**WORK ITEM:** Among the records that follow, find the line with "Task: Go to the previous page with Back" and the line with "Viewport: 994px width, 556px height.". Set down those lines and all lines between them exactly, without adding anything.

● ● ● ●

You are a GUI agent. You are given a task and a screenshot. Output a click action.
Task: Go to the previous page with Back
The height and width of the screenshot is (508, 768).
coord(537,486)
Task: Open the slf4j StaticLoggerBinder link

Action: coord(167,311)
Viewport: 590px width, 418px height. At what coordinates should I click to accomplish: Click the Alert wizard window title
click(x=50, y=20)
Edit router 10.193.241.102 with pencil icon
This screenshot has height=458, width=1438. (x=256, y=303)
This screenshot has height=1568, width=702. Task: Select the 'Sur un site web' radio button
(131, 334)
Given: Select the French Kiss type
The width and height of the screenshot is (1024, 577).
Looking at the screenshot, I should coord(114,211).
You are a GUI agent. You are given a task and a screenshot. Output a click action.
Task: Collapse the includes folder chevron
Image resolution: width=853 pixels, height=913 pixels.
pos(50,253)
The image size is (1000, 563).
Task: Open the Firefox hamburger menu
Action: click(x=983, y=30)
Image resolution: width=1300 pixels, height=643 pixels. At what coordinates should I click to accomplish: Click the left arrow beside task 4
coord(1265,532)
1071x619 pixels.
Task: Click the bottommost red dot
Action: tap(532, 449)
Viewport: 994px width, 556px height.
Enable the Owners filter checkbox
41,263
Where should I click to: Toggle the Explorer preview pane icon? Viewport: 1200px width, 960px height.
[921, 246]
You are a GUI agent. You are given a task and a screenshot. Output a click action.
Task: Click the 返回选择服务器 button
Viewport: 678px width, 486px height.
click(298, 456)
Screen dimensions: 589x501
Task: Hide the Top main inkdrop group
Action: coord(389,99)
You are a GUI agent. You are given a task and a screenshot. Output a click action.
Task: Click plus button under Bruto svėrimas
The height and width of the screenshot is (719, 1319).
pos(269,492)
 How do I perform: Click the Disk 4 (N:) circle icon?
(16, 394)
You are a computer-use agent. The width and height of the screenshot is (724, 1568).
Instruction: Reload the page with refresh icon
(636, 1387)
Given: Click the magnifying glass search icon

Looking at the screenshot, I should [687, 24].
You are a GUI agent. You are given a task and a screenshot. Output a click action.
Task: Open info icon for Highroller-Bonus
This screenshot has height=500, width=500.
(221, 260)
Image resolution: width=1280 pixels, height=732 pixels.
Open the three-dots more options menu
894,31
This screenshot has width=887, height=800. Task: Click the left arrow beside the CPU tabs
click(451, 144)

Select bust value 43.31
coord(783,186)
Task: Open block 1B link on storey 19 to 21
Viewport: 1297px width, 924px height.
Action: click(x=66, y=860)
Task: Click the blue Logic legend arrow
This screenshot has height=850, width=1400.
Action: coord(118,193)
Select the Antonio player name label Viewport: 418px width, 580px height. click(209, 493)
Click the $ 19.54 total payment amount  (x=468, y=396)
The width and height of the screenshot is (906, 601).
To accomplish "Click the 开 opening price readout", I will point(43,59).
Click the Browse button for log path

● ● ● ●

**SOLUTION TO THIS PROBLEM:**
Task: Go to the previous page with Back
The height and width of the screenshot is (508, 768).
coord(537,486)
Task: Open the slf4j StaticLoggerBinder link

Action: coord(167,311)
Viewport: 590px width, 418px height. At what coordinates should I click to accomplish: Click the Alert wizard window title
click(x=50, y=20)
Edit router 10.193.241.102 with pencil icon
This screenshot has height=458, width=1438. (x=256, y=303)
This screenshot has height=1568, width=702. Task: Select the 'Sur un site web' radio button
(131, 334)
Given: Select the French Kiss type
The width and height of the screenshot is (1024, 577).
Looking at the screenshot, I should coord(114,211).
You are a GUI agent. You are given a task and a screenshot. Output a click action.
Task: Collapse the includes folder chevron
Image resolution: width=853 pixels, height=913 pixels.
pos(50,253)
The image size is (1000, 563).
Task: Open the Firefox hamburger menu
Action: click(x=983, y=30)
Image resolution: width=1300 pixels, height=643 pixels. At what coordinates should I click to accomplish: Click the left arrow beside task 4
coord(1265,532)
1071x619 pixels.
Task: Click the bottommost red dot
Action: tap(532, 449)
Viewport: 994px width, 556px height.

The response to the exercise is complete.